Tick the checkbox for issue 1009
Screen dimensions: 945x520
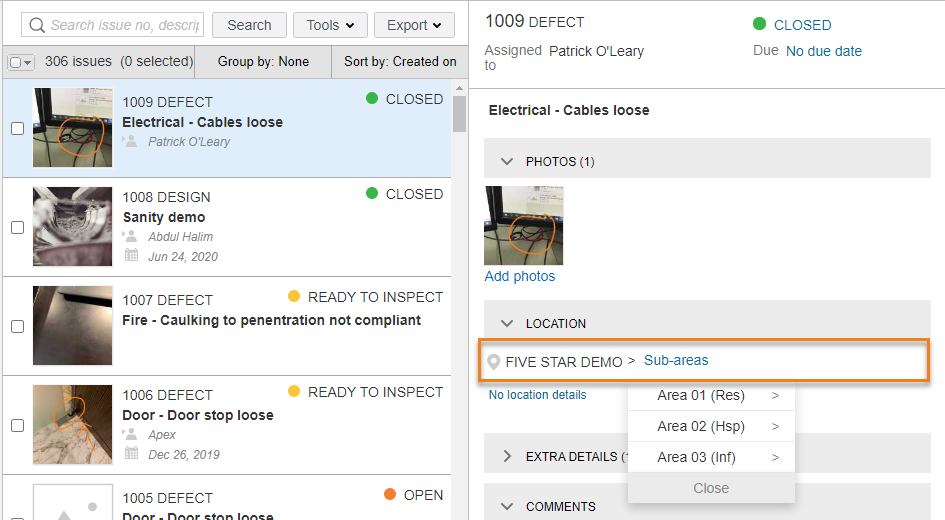[x=17, y=128]
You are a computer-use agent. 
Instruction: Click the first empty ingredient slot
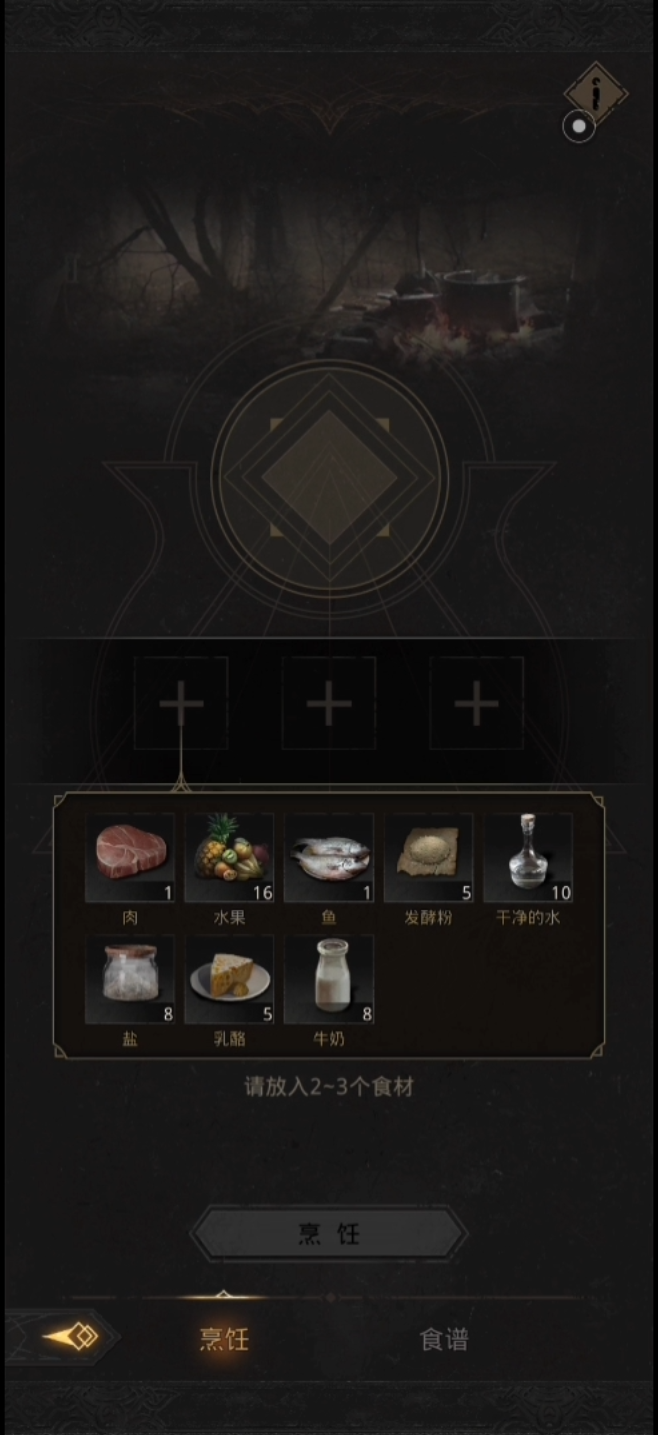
··········
| What to work on |
In the data above, find the line containing "Screen dimensions: 945x520", then output it and every later line exactly, without the pictures.

| Exercise response |
Screen dimensions: 945x520
[x=17, y=128]
You are a computer-use agent. 
Instruction: Click the first empty ingredient slot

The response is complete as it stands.